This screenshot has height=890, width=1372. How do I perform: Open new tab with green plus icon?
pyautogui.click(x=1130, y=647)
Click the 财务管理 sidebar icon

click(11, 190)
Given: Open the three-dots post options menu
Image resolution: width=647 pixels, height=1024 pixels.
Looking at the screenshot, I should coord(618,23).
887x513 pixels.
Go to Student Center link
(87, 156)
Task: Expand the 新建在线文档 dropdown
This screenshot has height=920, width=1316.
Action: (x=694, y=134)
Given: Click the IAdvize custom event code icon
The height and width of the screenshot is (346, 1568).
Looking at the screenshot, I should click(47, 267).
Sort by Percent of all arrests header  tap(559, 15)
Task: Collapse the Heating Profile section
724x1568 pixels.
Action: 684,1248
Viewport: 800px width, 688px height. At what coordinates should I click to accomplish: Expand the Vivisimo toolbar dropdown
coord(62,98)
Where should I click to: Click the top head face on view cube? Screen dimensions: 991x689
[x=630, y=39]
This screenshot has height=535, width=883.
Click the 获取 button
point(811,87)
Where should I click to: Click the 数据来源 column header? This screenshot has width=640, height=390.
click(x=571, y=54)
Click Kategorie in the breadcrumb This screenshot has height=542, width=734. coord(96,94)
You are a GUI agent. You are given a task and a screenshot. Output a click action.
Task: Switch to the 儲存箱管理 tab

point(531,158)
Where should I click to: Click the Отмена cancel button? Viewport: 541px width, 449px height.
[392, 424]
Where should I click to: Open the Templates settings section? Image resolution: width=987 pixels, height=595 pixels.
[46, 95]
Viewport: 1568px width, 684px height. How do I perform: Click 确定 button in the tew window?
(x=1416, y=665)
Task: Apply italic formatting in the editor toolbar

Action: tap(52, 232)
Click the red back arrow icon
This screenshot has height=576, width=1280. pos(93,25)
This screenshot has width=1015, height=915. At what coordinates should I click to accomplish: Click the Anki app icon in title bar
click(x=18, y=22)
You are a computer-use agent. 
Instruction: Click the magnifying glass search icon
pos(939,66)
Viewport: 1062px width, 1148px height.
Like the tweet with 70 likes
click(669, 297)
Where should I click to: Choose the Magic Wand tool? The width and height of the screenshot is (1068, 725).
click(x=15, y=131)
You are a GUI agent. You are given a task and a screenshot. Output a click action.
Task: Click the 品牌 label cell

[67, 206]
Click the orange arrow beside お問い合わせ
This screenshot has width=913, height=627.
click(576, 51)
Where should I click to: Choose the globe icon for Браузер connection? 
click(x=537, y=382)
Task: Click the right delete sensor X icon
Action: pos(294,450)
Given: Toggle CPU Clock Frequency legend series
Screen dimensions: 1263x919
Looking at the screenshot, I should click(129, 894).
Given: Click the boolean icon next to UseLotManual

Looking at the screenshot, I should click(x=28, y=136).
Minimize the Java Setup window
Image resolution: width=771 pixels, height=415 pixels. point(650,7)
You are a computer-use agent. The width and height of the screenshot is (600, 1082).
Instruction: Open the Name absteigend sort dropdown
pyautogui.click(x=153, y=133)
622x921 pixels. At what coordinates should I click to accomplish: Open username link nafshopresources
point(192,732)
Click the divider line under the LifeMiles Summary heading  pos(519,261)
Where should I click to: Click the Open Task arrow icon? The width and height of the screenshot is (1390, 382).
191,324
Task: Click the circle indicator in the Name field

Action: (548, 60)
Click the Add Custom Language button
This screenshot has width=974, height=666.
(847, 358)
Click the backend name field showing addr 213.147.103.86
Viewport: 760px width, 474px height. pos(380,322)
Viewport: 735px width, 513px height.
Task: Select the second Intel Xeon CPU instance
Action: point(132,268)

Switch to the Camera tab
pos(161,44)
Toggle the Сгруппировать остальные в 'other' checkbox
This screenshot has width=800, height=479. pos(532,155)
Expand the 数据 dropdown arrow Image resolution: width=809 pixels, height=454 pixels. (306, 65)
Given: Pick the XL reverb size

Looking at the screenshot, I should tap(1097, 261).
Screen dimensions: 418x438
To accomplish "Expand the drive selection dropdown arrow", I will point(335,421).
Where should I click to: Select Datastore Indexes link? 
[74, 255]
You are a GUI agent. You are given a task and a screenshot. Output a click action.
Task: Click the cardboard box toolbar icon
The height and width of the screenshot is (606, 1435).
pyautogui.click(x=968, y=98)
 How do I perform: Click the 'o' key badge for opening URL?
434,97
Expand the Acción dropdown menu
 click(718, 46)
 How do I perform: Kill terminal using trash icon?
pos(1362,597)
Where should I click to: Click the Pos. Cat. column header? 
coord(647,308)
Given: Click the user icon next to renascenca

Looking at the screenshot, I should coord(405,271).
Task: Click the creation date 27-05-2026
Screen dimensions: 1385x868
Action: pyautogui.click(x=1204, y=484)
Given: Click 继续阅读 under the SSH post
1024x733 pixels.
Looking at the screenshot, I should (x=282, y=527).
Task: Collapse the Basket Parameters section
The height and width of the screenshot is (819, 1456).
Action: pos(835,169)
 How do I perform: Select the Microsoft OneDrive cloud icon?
....................
■ What needs to be done
Restate verbatim the first line above and all lines after it through the line containing "Given: Click the IAdvize"; omit the rest.

■ Result of this task
This screenshot has height=890, width=1372. How do I perform: Open new tab with green plus icon?
pyautogui.click(x=1130, y=647)
Click the 财务管理 sidebar icon

click(11, 190)
Given: Open the three-dots post options menu
Image resolution: width=647 pixels, height=1024 pixels.
Looking at the screenshot, I should coord(618,23).
887x513 pixels.
Go to Student Center link
(87, 156)
Task: Expand the 新建在线文档 dropdown
This screenshot has height=920, width=1316.
Action: (x=694, y=134)
Given: Click the IAdvize custom event code icon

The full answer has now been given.